**** EXTRACTED TEXT
The outcome of patients with Hepatitis B virus and human immunodeficiency virus (HIV) referred for liver transplantation is unknown.
A high frequency of lamivudine-resistant Hepatitis B may increase the risk of liver-related death pre-transplantation and prophylaxis failure post-transplantation.
Dr Norah Terrault and colleagues evaluated the association of lamivudine-resistant Hepatitis B virus on pre-transplant survival.
The investigative team also assessed the association of lamivudine-resistant Hepatitis B and post-transplant outcomes.
The team included 35 consecutive HIV/Hepatitis B coinfected patients referred for liver transplantation between 2000 and 2002.
At the time of referral, the median CD4 count was 273/mm, MELD was 14, and lamivudine-resistant Hepatitis B virus infection was present in 67%.
|Hep B virus DNA was not detected after Hep B immune globulin plus lamivudine|
The investigators listed 26% of the referred patients, and 29% were not listed due to relative or absolute contraindications.
Those not listed were too sick for liver transplantation, or it was too early for liver transplantation, and some patients died during transplant evaluation.
Of the 9 listed patients, 4 remained listed, 1 died 18 months post-referral, and 4 were transplanted 3 to 40 months after listing.
Of 17 evaluated but not listed patients, the team reported that 5 died.
The investigators observed that all deaths were liver-related.
All the HIV/Hepatitis B coinfected patients who were transplanted, were Hepatitis B antigen negative.
The team found that the patients had undetectable Hepatitis B virus DNA levels on prophylactic therapy using Hepatitis B immune globulin plus lamivudine.
The investigators did not detect the virus DNA in patients on prophylactic therapy, with and without tenofovir or adefovir, after about 33 months follow-up.
Dr Terrault's team commented, “Late referral and the presence of lamivudine-resistant Hepatitis B virus pre-transplantation are common in referred HIV/Hepatitis B coinfected patients.”
“In these patients undergoing liver transplantation, Hepatitis B virus recurrence is successfully prevented with combination prophylaxis using Hepatitis B immune globulin and antivirals.”
********
- _WORK TO BE COMPLETED_: Change "investigators" to "researchers" in the passage of the liver transplantation article between "The investigators observed" and "B antigen negative.", inclusive, and write out the revised passage.
**** DATA SUPPLIED
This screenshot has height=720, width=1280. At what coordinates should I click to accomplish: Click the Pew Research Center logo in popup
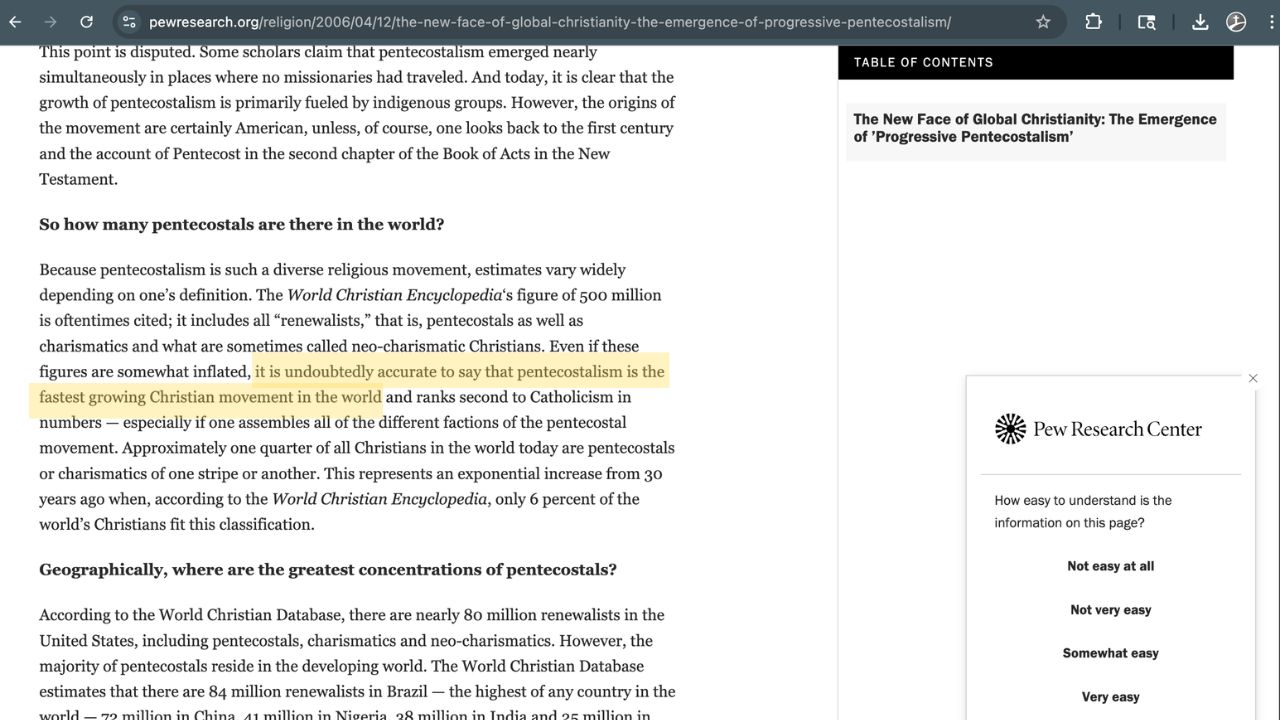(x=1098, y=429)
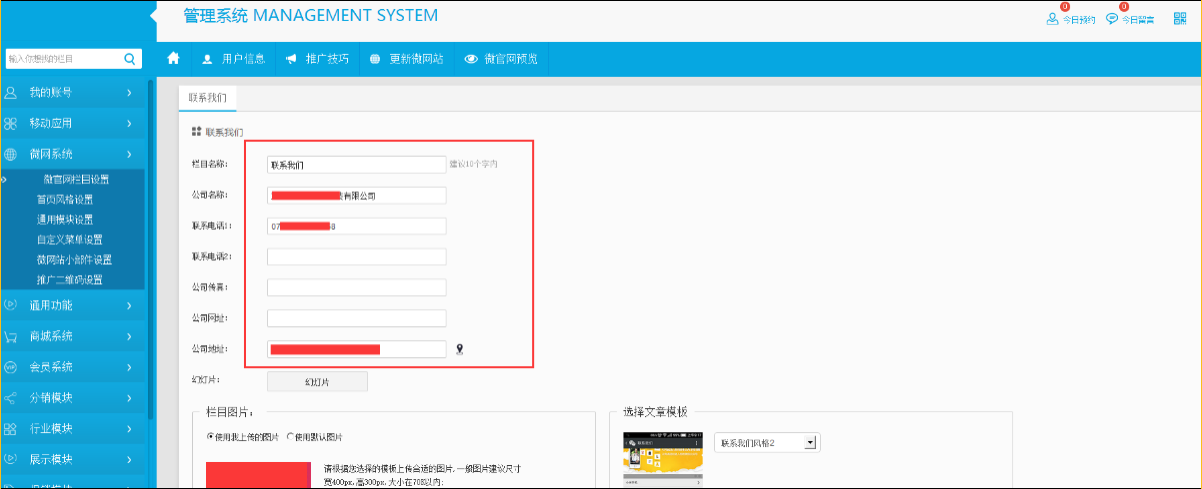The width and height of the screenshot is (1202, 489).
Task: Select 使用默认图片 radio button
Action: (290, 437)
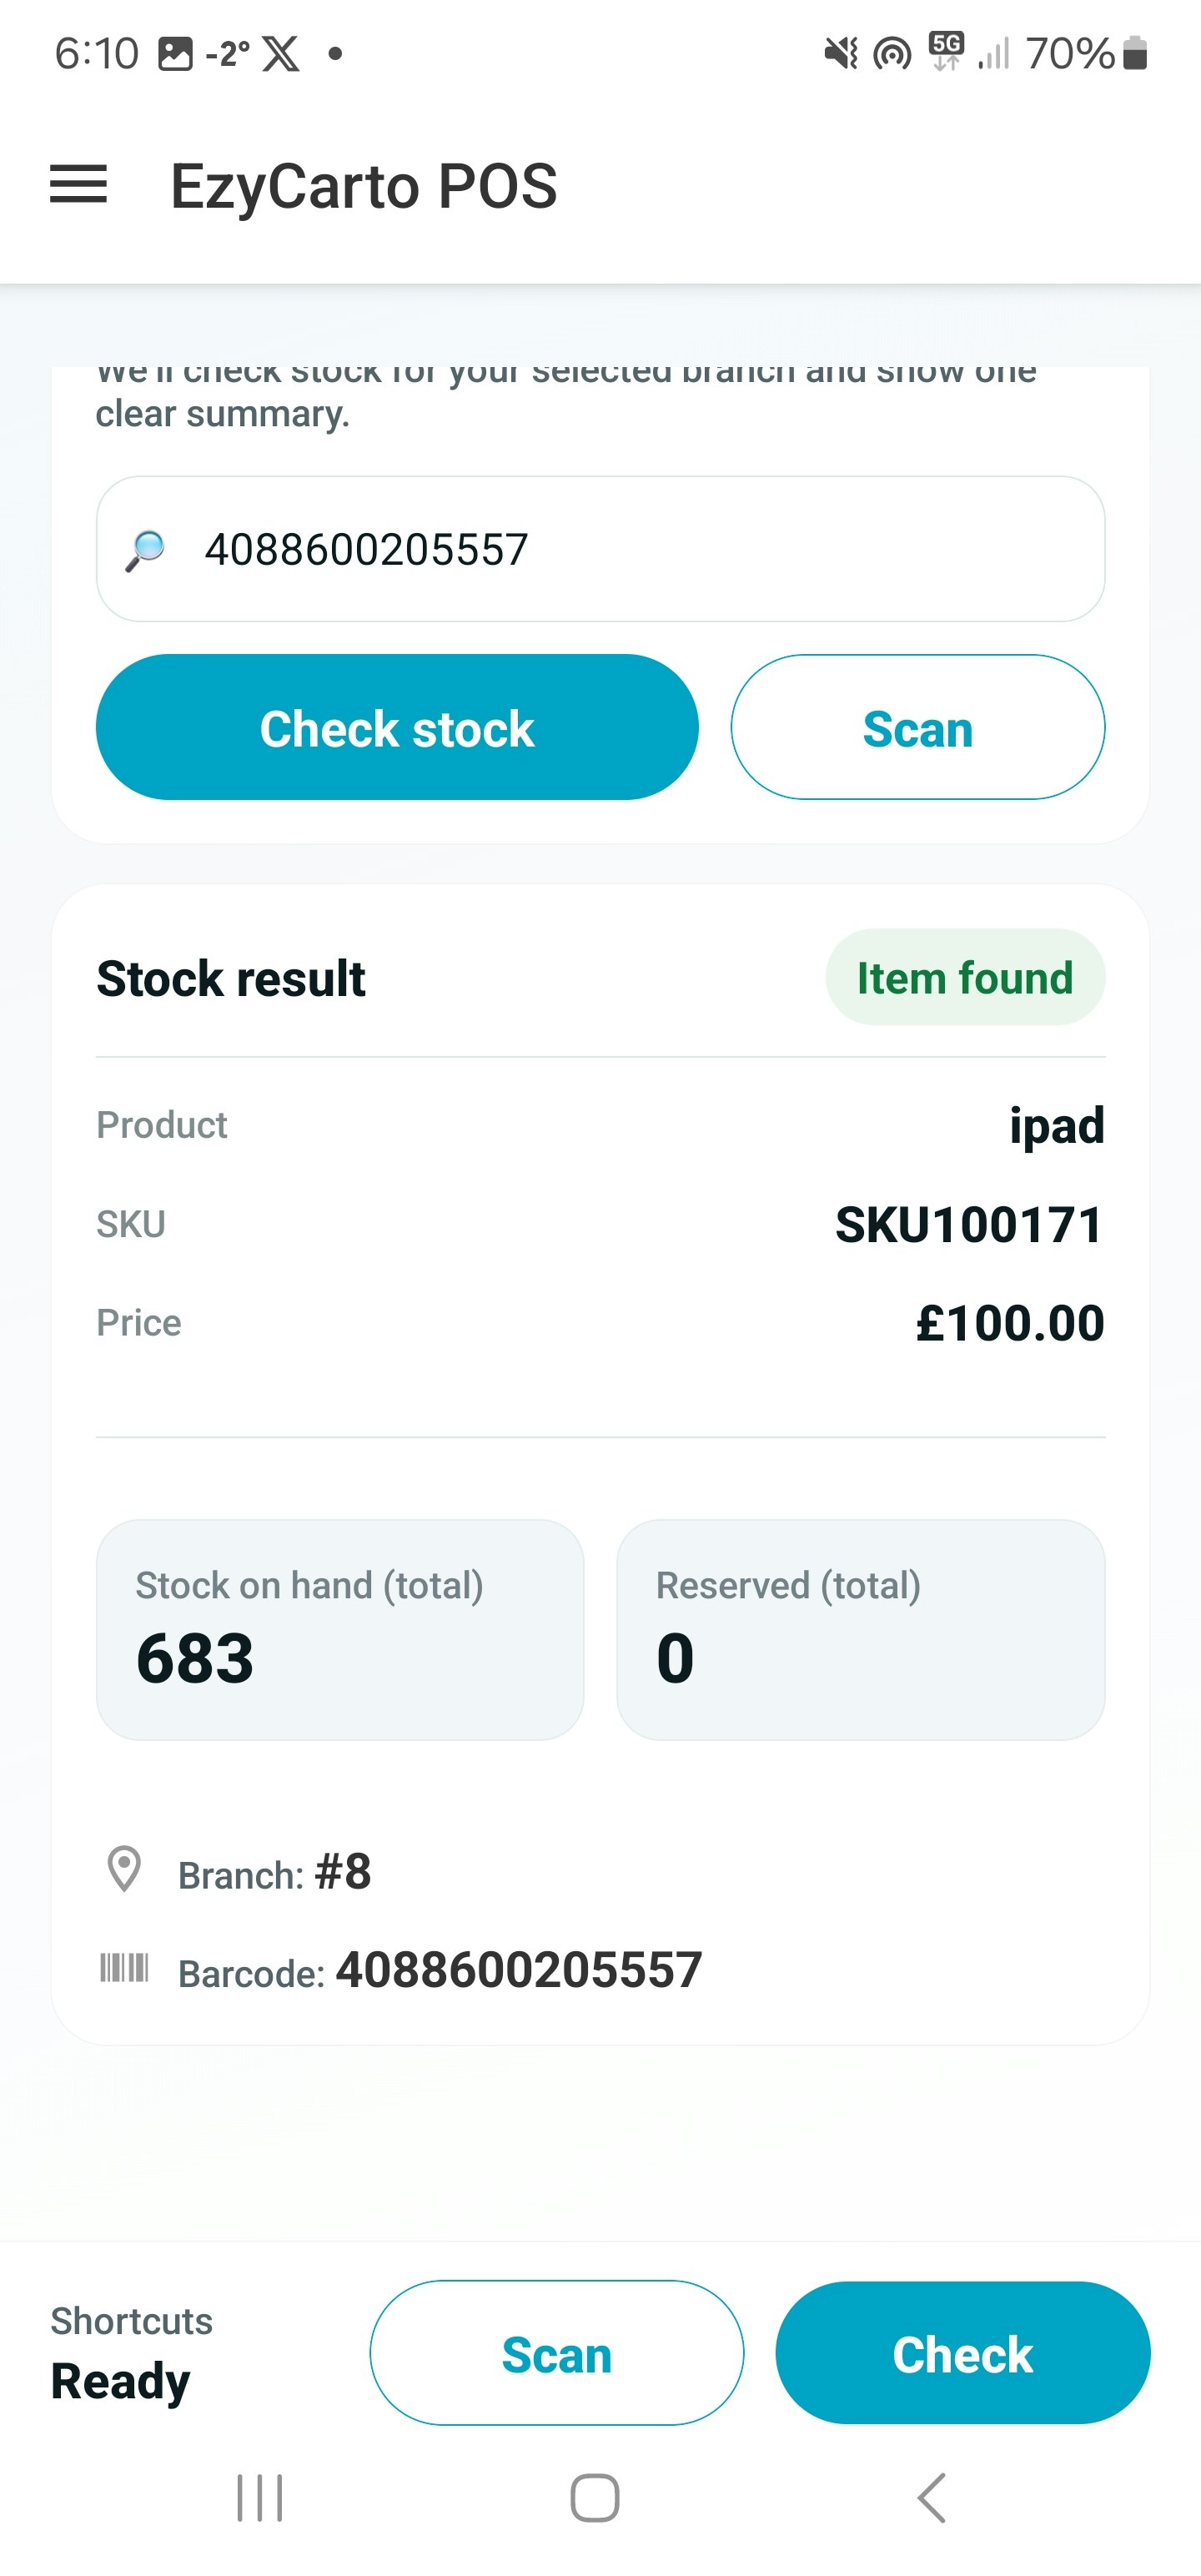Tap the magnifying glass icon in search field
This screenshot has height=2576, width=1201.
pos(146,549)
********
- _SOLUTION BELOW_:
The researchers observed that all deaths were liver-related.
All the HIV/Hepatitis B coinfected patients who were transplanted, were Hepatitis B antigen negative.